You’re very entertaining. Besides which, are you really sure any of this really
happened? Your Dad sounds like a pretty swell guy. You’ve heard of false memory
syndrome, haven’t you?
How could
anyone want to keep going, to feel any relish for life, when after years
and years of struggling to do reasonably well everything blew apart again and
hurled you back four decades into helplessness? How could anyone be
“entertaining” when their life was unravelling like a sweater, when they were
trying frantically to grab on to a
greasy pole, when some hideous beanstalk or poison tree had suddenly thrust up
out of nowhere to blow all order and sanity apart?
The most
important part of the suicide thing, and the place where nearly everyone falls
down, is not letting anyone find you. DON’T do a Marilyn Monroe and get on the
phone. DON’T call 9-1-1 because 9-1-1 doesn’t rescue useless pieces of shit
that want to die anyway. Sylvia Plath set it up so that someone would find her,
but oopsy, doopsy, this was a person who wasn’t very punctual, and on that
particular day she was tardy enough to cause Sylvia Plath’s death at 30. Or at
least, to not prevent it. Everyone dies anyway. Lots of people die
catastrophically every day, accidents, poison, murder. Some die in the womb. We
all get erased, then the timer is reset to before we even came on the scene.

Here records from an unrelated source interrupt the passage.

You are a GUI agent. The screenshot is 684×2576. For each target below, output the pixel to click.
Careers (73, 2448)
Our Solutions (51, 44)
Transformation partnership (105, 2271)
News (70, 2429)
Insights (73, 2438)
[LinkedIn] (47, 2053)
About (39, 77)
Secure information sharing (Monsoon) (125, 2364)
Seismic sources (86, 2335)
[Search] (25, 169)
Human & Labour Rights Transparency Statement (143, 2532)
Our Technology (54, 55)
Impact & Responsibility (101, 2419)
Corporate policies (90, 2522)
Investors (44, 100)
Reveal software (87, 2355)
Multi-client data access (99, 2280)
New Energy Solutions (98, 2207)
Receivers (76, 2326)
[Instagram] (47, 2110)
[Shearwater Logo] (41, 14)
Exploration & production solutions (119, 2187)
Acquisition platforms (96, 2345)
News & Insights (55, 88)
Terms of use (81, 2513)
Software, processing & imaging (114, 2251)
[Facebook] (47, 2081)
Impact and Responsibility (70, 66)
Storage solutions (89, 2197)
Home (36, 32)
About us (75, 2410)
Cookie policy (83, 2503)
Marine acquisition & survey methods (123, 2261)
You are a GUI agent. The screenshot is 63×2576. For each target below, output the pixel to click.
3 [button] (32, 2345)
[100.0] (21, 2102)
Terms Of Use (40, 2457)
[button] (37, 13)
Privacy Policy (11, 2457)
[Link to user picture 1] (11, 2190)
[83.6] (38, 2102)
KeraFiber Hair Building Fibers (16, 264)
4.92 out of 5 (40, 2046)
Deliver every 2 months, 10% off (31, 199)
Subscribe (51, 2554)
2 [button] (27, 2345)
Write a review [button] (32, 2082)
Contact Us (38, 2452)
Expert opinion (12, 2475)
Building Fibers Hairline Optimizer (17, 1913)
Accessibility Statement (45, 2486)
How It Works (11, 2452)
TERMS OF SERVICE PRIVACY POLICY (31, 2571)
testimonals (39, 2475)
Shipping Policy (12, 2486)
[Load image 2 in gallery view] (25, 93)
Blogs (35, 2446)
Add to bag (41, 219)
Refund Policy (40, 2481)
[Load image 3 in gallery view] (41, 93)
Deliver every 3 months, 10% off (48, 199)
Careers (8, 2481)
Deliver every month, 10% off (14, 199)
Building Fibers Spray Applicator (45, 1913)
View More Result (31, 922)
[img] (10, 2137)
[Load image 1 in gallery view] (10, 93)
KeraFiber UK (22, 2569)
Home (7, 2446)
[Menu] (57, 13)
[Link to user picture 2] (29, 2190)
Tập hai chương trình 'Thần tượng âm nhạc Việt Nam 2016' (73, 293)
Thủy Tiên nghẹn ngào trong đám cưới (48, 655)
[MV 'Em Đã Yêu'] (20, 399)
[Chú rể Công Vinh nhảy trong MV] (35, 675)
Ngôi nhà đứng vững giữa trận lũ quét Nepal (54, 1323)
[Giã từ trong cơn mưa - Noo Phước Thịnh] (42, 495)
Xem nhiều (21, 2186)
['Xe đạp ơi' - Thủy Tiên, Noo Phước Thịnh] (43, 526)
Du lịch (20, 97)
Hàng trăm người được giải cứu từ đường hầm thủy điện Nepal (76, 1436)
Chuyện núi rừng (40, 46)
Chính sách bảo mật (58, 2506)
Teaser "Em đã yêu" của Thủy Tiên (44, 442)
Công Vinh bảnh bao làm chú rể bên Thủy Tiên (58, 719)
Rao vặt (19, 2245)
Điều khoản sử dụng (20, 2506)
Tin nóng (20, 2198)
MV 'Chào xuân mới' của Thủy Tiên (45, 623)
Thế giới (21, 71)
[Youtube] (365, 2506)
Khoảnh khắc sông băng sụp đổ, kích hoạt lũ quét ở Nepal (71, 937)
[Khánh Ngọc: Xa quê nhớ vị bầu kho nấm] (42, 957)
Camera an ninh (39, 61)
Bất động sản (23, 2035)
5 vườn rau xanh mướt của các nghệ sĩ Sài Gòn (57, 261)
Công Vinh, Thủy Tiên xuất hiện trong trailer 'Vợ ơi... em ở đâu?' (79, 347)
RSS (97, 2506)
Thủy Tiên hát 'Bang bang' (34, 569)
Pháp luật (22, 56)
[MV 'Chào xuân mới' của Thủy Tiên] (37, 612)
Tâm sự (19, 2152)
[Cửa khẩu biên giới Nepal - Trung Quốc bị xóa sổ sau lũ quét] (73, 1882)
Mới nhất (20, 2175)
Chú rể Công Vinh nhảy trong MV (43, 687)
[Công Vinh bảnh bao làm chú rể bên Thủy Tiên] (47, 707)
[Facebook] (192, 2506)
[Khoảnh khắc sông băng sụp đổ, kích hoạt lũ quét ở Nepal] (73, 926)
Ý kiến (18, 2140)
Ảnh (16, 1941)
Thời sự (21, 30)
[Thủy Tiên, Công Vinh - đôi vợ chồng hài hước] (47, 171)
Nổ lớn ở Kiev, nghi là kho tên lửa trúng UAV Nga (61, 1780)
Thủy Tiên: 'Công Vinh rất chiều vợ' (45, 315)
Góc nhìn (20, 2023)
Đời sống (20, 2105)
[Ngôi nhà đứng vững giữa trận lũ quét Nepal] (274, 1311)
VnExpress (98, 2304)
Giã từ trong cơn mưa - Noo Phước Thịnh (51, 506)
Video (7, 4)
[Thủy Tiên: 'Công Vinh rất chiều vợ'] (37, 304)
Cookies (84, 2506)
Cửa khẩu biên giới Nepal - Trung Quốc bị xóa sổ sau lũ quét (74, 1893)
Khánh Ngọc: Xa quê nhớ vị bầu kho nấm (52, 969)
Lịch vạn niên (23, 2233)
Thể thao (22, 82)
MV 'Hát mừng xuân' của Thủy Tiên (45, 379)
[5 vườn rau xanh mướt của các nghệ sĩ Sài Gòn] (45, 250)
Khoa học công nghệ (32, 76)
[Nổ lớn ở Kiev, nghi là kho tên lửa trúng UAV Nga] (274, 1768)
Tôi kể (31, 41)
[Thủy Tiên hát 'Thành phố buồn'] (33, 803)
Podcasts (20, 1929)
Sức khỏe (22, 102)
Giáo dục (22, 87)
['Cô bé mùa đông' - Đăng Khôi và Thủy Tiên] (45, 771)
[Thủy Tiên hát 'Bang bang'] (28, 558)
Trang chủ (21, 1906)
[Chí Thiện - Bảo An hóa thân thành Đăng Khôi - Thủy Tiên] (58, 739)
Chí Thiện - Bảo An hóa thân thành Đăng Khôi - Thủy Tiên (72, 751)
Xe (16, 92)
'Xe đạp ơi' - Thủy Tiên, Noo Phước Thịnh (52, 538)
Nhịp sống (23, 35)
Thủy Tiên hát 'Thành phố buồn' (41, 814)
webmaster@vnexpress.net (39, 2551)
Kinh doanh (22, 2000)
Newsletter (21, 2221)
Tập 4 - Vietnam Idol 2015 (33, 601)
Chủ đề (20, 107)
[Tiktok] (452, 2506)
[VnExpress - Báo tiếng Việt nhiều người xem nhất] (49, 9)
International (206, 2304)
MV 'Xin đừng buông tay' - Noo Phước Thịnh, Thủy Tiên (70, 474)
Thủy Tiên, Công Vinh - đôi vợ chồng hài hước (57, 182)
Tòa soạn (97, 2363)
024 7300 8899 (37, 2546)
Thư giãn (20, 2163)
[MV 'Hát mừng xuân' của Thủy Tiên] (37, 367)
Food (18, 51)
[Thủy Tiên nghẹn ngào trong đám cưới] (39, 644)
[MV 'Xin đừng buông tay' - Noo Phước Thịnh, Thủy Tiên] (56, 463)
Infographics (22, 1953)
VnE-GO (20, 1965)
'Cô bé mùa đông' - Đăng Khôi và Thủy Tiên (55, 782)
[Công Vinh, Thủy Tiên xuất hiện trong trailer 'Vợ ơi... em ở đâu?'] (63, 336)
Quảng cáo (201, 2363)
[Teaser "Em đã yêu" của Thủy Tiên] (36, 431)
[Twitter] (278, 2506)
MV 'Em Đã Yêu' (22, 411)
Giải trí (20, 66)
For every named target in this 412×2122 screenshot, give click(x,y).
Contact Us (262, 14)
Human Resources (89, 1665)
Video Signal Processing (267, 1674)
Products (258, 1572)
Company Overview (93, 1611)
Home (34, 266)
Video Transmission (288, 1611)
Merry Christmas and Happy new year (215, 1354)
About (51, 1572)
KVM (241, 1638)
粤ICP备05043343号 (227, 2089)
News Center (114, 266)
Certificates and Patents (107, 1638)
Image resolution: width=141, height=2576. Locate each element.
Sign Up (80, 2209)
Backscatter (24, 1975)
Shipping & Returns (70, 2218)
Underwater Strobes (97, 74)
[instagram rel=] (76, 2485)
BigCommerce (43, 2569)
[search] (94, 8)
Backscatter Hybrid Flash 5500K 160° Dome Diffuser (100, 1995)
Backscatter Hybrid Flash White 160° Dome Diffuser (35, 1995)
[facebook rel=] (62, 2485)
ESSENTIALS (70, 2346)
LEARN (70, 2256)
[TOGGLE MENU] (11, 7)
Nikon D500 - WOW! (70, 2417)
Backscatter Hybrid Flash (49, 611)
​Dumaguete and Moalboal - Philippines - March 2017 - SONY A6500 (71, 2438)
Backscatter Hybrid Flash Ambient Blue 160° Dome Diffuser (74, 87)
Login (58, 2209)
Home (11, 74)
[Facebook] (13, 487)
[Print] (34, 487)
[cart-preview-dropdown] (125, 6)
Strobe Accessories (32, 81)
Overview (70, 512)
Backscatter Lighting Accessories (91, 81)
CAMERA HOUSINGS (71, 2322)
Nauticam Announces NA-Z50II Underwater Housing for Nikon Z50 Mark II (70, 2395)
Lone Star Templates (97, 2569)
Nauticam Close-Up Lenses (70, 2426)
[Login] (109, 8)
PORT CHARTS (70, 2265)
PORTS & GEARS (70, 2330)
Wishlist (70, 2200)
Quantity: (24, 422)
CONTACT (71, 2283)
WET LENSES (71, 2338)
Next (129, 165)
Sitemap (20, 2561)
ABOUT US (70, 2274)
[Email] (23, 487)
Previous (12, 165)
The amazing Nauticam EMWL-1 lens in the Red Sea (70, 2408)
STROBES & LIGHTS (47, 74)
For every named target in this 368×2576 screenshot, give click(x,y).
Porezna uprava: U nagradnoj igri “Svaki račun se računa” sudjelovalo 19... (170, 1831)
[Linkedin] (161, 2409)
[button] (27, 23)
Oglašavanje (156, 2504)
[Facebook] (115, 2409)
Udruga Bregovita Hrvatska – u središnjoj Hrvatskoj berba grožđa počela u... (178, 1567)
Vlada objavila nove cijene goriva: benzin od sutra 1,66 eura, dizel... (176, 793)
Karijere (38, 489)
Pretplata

Click! Isn’t this just speeding it up a little?
But she doesn’t,
not on that particular day anyway, because even though she ceased to believe in
a benevolent God a long time ago, she has still not completely dispensed with
the fear that there is a hell, that she won’t escape herself at all, that she
will be pinned, doomed to drink her own poison for all eternity. Or perhaps watch
her family howl and scream with rage: “How could she do this to me?”